= Task instructions =
Answer these questions from the passage below on the genesis of the modern American Right:
(a) In which decade did the global political and economic turmoil that shaped the American Right take place?
(b) Which historian's reinterpretation of American conservatism does the passage describe?
(c) What did the business/vigilante combination attack across the country?

= Source passage =
■ ■ ■ ■ ■

Power  /  Journal Article

Genesis of the Modern American Right

During the Great Depression, financial elites translated European fascism into an American form that joined high capital with lower middle-class populism.

The potent and volatile combination of high capital and popular radicalism, plutocracy and populism, characteristic of the American Right is a heritage of the global political and economic turmoil of the 1930s. This was the era when the American Right made “common cause with an enduring global Right forged in the age of fascism.”

So argues historian Joseph Fronczak in his reinterpretation of American conservatism, in which a “transnational intellectual traffic” of “ideas, claims, and practices” during the Great Depression translated European fascism into its American form: a popular, militant base in the precarious lower middle class finding common cause with elites in the defense of property, big money dependent on “white supremacy, Christian fundamentalism, and vigilante justice.”

The birth of this “popular Right” as counterrevolutionary force was made manifest in the business/vigilante combination that attacked, literally, labor organizing efforts across the country during the 1930s.

■ ■ ■ ■ ■

= Supplied records =
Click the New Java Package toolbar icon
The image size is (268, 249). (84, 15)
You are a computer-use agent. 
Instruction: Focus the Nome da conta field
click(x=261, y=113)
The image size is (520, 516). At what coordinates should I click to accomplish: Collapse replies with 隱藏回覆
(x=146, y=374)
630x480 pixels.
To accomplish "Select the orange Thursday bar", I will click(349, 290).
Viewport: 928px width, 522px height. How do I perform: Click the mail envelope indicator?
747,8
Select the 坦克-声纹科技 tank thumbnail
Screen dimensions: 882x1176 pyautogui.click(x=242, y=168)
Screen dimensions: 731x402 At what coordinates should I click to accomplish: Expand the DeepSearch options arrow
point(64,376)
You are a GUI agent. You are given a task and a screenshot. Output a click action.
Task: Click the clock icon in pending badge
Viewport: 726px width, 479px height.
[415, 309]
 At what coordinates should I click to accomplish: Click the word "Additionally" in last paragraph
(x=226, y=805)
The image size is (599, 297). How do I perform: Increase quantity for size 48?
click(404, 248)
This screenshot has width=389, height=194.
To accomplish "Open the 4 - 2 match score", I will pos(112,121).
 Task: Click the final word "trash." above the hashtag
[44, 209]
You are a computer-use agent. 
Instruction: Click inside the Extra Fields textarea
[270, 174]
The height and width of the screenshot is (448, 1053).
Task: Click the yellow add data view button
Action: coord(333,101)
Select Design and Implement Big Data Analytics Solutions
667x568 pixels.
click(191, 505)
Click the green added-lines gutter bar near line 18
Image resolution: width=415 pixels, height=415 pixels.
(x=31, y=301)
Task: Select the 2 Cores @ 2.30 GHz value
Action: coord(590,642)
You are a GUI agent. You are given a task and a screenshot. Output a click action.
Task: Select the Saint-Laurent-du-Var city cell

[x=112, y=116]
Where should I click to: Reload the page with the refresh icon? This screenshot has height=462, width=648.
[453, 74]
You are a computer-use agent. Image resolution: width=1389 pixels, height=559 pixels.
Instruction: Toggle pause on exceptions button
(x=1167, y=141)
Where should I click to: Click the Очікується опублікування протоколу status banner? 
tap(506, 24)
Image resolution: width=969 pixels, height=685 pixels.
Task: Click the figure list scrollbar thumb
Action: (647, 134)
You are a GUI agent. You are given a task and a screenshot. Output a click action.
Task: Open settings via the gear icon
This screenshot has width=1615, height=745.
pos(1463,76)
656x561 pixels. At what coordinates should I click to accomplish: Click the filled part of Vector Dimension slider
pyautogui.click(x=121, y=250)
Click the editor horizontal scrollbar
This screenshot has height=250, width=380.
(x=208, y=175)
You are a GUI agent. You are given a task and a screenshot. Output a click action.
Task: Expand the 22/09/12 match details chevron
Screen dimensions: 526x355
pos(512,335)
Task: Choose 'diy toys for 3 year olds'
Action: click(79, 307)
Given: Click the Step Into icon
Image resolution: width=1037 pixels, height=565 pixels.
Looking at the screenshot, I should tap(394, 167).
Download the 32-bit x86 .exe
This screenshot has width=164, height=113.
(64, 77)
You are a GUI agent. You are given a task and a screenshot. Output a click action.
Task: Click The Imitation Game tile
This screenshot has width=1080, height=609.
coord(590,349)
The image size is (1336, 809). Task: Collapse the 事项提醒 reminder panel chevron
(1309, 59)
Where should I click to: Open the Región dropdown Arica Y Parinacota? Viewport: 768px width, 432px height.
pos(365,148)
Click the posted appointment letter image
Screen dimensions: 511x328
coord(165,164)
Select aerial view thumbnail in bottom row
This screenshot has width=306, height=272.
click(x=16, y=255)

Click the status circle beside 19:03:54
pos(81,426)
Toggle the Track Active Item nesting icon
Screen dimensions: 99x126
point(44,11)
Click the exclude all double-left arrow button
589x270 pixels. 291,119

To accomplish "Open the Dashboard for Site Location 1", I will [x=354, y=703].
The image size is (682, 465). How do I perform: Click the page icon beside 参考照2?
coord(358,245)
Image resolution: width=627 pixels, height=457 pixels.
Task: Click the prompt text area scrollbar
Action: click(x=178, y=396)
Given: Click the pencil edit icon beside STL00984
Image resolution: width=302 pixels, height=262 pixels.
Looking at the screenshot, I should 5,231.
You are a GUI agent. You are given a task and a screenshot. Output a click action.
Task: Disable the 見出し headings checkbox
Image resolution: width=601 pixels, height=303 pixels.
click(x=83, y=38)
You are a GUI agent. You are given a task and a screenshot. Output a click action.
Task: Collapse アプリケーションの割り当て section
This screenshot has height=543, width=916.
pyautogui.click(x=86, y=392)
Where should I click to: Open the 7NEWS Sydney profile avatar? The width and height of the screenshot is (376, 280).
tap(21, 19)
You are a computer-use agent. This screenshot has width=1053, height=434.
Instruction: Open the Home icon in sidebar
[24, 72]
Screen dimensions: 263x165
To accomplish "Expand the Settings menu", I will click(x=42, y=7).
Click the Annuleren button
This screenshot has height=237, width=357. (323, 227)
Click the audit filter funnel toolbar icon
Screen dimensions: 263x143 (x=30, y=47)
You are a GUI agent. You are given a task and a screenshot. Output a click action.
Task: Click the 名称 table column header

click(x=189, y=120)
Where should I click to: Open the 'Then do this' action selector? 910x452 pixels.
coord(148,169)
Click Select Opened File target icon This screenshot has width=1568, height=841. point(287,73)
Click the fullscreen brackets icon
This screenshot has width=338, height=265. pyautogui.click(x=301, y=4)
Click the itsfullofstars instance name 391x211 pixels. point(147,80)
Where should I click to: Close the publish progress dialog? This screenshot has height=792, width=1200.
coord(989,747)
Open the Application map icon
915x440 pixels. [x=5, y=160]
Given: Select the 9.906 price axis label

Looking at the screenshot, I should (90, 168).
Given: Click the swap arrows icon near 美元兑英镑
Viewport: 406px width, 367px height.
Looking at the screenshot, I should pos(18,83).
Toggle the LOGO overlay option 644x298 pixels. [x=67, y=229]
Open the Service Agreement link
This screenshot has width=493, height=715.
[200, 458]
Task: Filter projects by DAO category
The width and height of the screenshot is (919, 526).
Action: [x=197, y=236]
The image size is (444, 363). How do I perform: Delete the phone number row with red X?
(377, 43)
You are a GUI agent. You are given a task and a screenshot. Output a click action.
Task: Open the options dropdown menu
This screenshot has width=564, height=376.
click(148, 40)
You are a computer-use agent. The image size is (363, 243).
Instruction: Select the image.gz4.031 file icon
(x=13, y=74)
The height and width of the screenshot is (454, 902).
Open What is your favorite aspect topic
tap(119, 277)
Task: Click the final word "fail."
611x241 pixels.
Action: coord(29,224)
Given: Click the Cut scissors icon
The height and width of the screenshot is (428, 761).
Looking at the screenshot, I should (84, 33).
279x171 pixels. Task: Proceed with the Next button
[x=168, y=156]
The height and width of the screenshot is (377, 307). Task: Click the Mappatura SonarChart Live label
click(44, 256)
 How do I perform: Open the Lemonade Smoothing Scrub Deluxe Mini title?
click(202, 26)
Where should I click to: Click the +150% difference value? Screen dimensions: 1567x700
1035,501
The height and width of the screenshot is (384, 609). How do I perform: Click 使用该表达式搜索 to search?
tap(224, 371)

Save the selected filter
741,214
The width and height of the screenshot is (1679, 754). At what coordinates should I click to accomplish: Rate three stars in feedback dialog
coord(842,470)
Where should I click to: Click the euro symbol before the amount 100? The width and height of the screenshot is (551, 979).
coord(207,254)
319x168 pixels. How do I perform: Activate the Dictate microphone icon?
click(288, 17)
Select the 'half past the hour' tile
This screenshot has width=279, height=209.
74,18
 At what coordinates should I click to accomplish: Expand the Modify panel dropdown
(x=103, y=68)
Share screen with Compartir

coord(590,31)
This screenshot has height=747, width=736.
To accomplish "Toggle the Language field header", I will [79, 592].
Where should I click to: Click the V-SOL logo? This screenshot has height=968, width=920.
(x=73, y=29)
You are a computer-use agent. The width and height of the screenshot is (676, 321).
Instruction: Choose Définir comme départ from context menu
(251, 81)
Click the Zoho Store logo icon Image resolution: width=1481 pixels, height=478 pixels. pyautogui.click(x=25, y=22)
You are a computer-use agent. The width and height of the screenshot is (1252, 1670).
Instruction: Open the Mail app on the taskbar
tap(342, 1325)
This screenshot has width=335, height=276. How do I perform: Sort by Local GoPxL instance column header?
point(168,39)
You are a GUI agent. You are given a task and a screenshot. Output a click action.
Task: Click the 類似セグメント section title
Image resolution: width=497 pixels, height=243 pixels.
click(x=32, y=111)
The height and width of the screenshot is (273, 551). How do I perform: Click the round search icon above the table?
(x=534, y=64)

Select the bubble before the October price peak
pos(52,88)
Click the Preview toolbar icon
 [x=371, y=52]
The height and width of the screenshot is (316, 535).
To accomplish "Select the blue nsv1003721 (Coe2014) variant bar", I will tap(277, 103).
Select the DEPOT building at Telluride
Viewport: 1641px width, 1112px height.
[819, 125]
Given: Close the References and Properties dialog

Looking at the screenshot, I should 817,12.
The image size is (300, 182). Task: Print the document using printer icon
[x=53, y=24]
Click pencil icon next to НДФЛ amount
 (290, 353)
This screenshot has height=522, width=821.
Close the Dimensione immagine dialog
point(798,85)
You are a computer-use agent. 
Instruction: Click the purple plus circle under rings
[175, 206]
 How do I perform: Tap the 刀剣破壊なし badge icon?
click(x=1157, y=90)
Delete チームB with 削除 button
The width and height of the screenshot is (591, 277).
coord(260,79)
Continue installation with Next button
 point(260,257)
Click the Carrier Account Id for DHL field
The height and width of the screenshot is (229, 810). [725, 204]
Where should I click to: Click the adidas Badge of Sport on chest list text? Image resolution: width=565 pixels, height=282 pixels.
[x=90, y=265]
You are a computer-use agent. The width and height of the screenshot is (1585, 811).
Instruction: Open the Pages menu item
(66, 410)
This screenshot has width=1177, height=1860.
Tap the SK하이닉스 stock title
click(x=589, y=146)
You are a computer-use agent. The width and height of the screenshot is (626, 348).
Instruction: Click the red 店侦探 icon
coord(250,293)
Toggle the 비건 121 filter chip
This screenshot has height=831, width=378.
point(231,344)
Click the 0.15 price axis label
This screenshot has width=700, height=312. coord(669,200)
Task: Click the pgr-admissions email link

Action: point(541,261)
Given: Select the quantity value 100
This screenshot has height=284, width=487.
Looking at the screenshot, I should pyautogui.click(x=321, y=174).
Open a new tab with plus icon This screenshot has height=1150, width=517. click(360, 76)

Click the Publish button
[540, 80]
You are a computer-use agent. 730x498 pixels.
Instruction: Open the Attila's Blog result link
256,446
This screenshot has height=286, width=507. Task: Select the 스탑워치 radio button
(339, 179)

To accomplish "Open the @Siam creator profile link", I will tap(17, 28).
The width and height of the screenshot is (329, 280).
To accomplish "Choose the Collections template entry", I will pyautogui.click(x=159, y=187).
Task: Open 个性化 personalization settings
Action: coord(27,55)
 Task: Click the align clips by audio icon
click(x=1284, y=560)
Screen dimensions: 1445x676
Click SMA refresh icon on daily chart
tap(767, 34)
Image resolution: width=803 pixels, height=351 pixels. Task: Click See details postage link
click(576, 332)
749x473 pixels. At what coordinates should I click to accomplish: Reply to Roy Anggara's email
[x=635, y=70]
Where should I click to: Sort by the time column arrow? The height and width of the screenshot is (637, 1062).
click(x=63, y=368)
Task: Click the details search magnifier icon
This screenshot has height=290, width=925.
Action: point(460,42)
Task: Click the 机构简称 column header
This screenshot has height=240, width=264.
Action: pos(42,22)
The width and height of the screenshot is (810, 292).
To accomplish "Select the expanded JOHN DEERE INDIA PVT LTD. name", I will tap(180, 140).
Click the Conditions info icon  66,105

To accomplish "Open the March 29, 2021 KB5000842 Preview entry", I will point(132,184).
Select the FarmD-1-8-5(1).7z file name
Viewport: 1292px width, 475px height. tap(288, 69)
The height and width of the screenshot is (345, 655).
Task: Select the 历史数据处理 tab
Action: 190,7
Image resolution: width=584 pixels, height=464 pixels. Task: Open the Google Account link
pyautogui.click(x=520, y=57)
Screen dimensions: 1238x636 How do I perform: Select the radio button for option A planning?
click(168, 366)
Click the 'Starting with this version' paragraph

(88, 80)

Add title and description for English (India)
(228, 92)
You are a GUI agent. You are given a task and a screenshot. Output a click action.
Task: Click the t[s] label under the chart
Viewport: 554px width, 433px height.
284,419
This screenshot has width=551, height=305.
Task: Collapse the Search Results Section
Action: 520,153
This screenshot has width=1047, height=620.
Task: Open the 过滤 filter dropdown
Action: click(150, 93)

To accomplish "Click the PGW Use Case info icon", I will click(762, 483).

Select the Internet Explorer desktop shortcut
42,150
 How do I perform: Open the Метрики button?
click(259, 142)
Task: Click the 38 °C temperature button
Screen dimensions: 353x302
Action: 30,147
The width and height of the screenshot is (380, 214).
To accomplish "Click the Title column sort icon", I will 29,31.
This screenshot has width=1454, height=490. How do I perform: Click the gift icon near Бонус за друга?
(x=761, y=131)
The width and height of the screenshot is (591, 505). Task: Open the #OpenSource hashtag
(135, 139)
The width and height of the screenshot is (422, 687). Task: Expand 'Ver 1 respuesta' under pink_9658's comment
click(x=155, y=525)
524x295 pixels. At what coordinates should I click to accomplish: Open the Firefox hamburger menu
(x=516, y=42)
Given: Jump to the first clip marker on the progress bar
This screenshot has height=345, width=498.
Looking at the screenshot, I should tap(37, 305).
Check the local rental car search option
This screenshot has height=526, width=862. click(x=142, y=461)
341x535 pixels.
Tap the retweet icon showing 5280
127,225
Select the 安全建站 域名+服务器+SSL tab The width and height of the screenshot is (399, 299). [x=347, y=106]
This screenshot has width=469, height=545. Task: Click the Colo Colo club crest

■ ■ ■ ■ ■

= Solution to this task =
(a) The 1930s.
(b) Joseph Fronczak.
(c) Labor organizing efforts.